身代わり同士、昼夜の政略結婚

オルトロス王国では、家々の軒先にその花を模した灯りが必ずひとつ吊るされ、蝋燭に混ぜたそれぞれの家の香りが漂う。

形と香りの組み合わせで、どれが誰の家なのかを識別する。


アマリリオ王国では、屋根の色、軒先の花の連なりと色合いで識別する。


花は一年中咲いているから、道端で手折っても、代々引き継ぐ花園から飾ってもよい。交配も盛んで、その家特有の模様を持つ花がたくさんある。

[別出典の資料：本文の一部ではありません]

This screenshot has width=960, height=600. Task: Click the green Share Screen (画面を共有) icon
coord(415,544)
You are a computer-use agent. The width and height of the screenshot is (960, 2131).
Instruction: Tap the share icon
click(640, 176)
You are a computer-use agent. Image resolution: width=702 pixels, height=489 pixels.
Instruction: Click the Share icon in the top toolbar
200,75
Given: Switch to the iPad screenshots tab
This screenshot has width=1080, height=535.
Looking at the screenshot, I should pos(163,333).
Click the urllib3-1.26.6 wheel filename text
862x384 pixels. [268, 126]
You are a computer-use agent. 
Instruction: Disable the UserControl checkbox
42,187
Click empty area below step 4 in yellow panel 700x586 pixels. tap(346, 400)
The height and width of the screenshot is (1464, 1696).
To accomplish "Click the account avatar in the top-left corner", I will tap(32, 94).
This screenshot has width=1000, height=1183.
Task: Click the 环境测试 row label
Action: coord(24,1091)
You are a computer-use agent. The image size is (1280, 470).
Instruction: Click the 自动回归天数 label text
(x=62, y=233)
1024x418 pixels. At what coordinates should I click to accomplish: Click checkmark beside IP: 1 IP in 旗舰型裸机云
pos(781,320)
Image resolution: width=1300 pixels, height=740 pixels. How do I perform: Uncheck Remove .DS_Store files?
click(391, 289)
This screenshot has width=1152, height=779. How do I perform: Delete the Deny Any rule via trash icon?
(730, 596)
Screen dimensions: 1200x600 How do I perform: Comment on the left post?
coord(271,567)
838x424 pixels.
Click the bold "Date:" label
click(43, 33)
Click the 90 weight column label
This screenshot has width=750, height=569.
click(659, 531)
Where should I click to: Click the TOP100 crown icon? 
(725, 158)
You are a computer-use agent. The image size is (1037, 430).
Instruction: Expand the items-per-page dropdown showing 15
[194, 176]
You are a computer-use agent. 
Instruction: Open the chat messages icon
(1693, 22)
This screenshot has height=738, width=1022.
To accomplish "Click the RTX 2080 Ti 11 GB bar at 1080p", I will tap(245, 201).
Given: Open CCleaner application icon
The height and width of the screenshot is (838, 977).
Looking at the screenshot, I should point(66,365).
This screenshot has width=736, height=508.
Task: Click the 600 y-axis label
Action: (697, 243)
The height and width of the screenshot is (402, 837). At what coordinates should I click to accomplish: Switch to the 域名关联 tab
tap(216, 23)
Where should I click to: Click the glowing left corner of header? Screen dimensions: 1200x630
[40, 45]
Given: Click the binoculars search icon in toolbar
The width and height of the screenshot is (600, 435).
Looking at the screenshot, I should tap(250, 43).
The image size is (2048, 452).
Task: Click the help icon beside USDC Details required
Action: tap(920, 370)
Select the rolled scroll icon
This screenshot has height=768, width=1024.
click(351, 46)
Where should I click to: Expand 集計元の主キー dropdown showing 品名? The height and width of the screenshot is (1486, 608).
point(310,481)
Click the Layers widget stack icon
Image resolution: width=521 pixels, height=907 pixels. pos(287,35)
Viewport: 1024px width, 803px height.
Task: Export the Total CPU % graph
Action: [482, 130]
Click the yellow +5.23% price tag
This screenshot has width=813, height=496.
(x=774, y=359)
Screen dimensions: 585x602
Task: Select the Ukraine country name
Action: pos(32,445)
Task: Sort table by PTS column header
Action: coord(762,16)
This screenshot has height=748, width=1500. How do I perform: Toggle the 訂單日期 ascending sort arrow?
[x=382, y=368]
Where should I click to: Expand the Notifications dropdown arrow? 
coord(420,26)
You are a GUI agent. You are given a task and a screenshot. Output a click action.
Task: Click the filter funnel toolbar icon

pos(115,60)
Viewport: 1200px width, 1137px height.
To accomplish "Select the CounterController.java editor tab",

造花などなかった。花は模すものではなく、生けるものなのである。


だから、殿下からこちらでは花をさす、と聞いたとき、花の剣で突き刺すのかと思ったの。何かの処罰なのだと。


わたくしの部屋の椅子に座らせられ、いよいよ何か失敗してしまったのだと落ち込んでいたら、よい香りの花を髪に飾ってもらって拍子抜けしたのだった。


きょとんとしたわたくしから話を聞いた殿下は、向かいに腰掛けてお腹を抱えていたわ。


「ふ、……くっ、ふふ」


花を贈らせてくれてありがとう、よく似合っている、というようなことを言うのにも笑い、褒め終わってからも笑い、まだ笑っている。ひどい。


「殿下、そんなに笑わずともよいではありませんか」

「すみません、……ふふ、あなたが、あまりに可愛らしくて」

「褒められているとは思えませんわ!」


誤魔化されない。誤魔化されないったら誤魔化されないんだから。